→ EXERCISE
Revise the lines below by replacing every occurrence of "At what coordinates should I click to accomplish" with "Where should I click to complete", leaving all other text unchanged.

Stored items
□ □ □

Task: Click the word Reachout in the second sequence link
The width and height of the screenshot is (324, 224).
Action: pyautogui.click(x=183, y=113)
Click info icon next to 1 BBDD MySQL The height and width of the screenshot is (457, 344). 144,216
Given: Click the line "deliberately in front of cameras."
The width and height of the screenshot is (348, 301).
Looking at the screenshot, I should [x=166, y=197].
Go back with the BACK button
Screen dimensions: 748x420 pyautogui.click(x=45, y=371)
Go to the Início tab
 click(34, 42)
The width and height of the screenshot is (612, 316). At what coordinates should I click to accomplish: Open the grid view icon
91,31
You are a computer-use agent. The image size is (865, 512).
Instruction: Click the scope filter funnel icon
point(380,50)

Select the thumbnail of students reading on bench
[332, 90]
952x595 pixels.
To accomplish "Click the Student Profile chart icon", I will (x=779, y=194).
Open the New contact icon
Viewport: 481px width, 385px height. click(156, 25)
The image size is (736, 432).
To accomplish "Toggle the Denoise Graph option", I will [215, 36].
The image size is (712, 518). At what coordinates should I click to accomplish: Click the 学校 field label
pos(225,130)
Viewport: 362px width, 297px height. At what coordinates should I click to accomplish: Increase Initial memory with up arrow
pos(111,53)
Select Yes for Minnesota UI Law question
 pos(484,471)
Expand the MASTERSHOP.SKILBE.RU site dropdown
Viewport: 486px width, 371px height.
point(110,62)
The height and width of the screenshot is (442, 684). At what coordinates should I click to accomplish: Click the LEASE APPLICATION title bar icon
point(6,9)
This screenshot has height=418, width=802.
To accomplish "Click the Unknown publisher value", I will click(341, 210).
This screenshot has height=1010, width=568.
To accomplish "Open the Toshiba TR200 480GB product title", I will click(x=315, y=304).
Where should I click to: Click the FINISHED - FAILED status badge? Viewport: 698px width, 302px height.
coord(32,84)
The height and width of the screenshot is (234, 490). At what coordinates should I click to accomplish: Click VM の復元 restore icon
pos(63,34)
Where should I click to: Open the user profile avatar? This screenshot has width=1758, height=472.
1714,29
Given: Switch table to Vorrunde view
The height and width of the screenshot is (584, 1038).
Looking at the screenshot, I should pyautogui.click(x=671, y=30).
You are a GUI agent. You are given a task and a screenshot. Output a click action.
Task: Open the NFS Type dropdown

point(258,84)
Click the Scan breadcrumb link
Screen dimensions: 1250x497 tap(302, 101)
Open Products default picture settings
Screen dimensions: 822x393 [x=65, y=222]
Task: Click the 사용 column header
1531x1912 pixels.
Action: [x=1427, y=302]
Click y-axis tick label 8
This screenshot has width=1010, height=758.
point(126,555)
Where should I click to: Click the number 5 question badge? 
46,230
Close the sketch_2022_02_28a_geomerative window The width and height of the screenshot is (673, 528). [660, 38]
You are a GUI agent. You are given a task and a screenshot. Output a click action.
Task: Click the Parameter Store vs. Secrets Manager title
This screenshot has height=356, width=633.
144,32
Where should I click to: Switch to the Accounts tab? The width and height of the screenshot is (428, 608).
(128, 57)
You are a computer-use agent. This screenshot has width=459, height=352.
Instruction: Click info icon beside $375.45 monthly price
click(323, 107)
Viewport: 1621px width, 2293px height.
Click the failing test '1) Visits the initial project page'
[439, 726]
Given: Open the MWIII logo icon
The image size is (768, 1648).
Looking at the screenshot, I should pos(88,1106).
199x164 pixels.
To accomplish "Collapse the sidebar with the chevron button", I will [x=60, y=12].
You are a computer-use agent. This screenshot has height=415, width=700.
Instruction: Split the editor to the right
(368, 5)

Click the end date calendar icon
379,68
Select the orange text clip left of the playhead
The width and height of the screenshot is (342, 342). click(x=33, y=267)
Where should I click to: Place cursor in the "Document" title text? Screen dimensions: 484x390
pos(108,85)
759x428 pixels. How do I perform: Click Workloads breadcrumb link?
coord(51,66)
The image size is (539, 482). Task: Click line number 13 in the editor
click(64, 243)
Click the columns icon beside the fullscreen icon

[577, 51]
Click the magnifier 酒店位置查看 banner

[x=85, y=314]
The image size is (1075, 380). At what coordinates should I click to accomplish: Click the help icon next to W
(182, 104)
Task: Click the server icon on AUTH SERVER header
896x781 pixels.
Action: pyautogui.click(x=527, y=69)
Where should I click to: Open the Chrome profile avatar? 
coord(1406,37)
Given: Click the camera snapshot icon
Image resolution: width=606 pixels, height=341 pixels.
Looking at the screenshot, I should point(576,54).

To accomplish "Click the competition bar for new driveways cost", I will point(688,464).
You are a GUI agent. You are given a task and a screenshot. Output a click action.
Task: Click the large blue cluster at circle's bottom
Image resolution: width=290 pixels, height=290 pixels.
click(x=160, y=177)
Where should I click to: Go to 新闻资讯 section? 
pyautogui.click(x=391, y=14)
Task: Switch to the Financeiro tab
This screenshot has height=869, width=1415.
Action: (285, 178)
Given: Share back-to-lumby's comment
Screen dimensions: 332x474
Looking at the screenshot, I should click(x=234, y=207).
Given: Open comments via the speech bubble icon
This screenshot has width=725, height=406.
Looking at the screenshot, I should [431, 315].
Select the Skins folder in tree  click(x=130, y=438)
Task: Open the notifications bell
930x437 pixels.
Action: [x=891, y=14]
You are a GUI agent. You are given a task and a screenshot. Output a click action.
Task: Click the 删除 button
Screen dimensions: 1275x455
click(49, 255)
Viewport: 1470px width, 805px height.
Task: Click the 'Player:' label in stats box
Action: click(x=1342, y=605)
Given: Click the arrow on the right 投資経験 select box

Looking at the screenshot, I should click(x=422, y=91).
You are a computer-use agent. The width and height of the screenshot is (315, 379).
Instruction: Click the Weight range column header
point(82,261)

□ □ □

→ COMPLETED TASK
Task: Click the word Reachout in the second sequence link
The width and height of the screenshot is (324, 224).
Action: pyautogui.click(x=183, y=113)
Click info icon next to 1 BBDD MySQL The height and width of the screenshot is (457, 344). 144,216
Given: Click the line "deliberately in front of cameras."
The width and height of the screenshot is (348, 301).
Looking at the screenshot, I should [x=166, y=197].
Go back with the BACK button
Screen dimensions: 748x420 pyautogui.click(x=45, y=371)
Go to the Início tab
 click(34, 42)
The width and height of the screenshot is (612, 316). Where should I click to complete: Open the grid view icon
91,31
You are a computer-use agent. The image size is (865, 512).
Instruction: Click the scope filter funnel icon
point(380,50)

Select the thumbnail of students reading on bench
[332, 90]
952x595 pixels.
To accomplish "Click the Student Profile chart icon", I will (x=779, y=194).
Open the New contact icon
Viewport: 481px width, 385px height. click(156, 25)
The image size is (736, 432).
To accomplish "Toggle the Denoise Graph option", I will [215, 36].
The image size is (712, 518). Where should I click to complete: Click the 学校 field label
pos(225,130)
Viewport: 362px width, 297px height. Where should I click to complete: Increase Initial memory with up arrow
pos(111,53)
Select Yes for Minnesota UI Law question
 pos(484,471)
Expand the MASTERSHOP.SKILBE.RU site dropdown
Viewport: 486px width, 371px height.
point(110,62)
The height and width of the screenshot is (442, 684). Where should I click to complete: Click the LEASE APPLICATION title bar icon
point(6,9)
This screenshot has height=418, width=802.
To accomplish "Click the Unknown publisher value", I will click(341, 210).
This screenshot has height=1010, width=568.
To accomplish "Open the Toshiba TR200 480GB product title", I will click(x=315, y=304).
Where should I click to: Click the FINISHED - FAILED status badge? Viewport: 698px width, 302px height.
coord(32,84)
The height and width of the screenshot is (234, 490). Where should I click to complete: Click VM の復元 restore icon
pos(63,34)
Where should I click to: Open the user profile avatar? This screenshot has width=1758, height=472.
1714,29
Given: Switch table to Vorrunde view
The height and width of the screenshot is (584, 1038).
Looking at the screenshot, I should pyautogui.click(x=671, y=30).
You are a GUI agent. You are given a task and a screenshot. Output a click action.
Task: Open the NFS Type dropdown

point(258,84)
Click the Scan breadcrumb link
Screen dimensions: 1250x497 tap(302, 101)
Open Products default picture settings
Screen dimensions: 822x393 [x=65, y=222]
Task: Click the 사용 column header
1531x1912 pixels.
Action: [x=1427, y=302]
Click y-axis tick label 8
This screenshot has width=1010, height=758.
point(126,555)
Where should I click to: Click the number 5 question badge? 
46,230
Close the sketch_2022_02_28a_geomerative window The width and height of the screenshot is (673, 528). [660, 38]
You are a GUI agent. You are given a task and a screenshot. Output a click action.
Task: Click the Parameter Store vs. Secrets Manager title
This screenshot has height=356, width=633.
144,32
Where should I click to: Switch to the Accounts tab? The width and height of the screenshot is (428, 608).
(128, 57)
You are a computer-use agent. This screenshot has width=459, height=352.
Instruction: Click info icon beside $375.45 monthly price
click(323, 107)
Viewport: 1621px width, 2293px height.
Click the failing test '1) Visits the initial project page'
[439, 726]
Given: Open the MWIII logo icon
The image size is (768, 1648).
Looking at the screenshot, I should pos(88,1106).
199x164 pixels.
To accomplish "Collapse the sidebar with the chevron button", I will [x=60, y=12].
You are a computer-use agent. This screenshot has height=415, width=700.
Instruction: Split the editor to the right
(368, 5)

Click the end date calendar icon
379,68
Select the orange text clip left of the playhead
The width and height of the screenshot is (342, 342). click(x=33, y=267)
Where should I click to: Place cursor in the "Document" title text? Screen dimensions: 484x390
pos(108,85)
759x428 pixels. How do I perform: Click Workloads breadcrumb link?
coord(51,66)
The image size is (539, 482). Task: Click line number 13 in the editor
click(64, 243)
Click the columns icon beside the fullscreen icon

[577, 51]
Click the magnifier 酒店位置查看 banner

[x=85, y=314]
The image size is (1075, 380). Where should I click to complete: Click the help icon next to W
(182, 104)
Task: Click the server icon on AUTH SERVER header
896x781 pixels.
Action: pyautogui.click(x=527, y=69)
Where should I click to: Open the Chrome profile avatar? 
coord(1406,37)
Given: Click the camera snapshot icon
Image resolution: width=606 pixels, height=341 pixels.
Looking at the screenshot, I should point(576,54).

To accomplish "Click the competition bar for new driveways cost", I will point(688,464).
You are a GUI agent. You are given a task and a screenshot. Output a click action.
Task: Click the large blue cluster at circle's bottom
Image resolution: width=290 pixels, height=290 pixels.
click(x=160, y=177)
Where should I click to: Go to 新闻资讯 section? 
pyautogui.click(x=391, y=14)
Task: Switch to the Financeiro tab
This screenshot has height=869, width=1415.
Action: (285, 178)
Given: Share back-to-lumby's comment
Screen dimensions: 332x474
Looking at the screenshot, I should click(x=234, y=207).
Given: Open comments via the speech bubble icon
This screenshot has width=725, height=406.
Looking at the screenshot, I should [431, 315].
Select the Skins folder in tree  click(x=130, y=438)
Task: Open the notifications bell
930x437 pixels.
Action: [x=891, y=14]
You are a GUI agent. You are given a task and a screenshot. Output a click action.
Task: Click the 删除 button
Screen dimensions: 1275x455
click(49, 255)
Viewport: 1470px width, 805px height.
Task: Click the 'Player:' label in stats box
Action: click(x=1342, y=605)
Given: Click the arrow on the right 投資経験 select box

Looking at the screenshot, I should click(x=422, y=91).
You are a computer-use agent. The width and height of the screenshot is (315, 379).
Instruction: Click the Weight range column header
point(82,261)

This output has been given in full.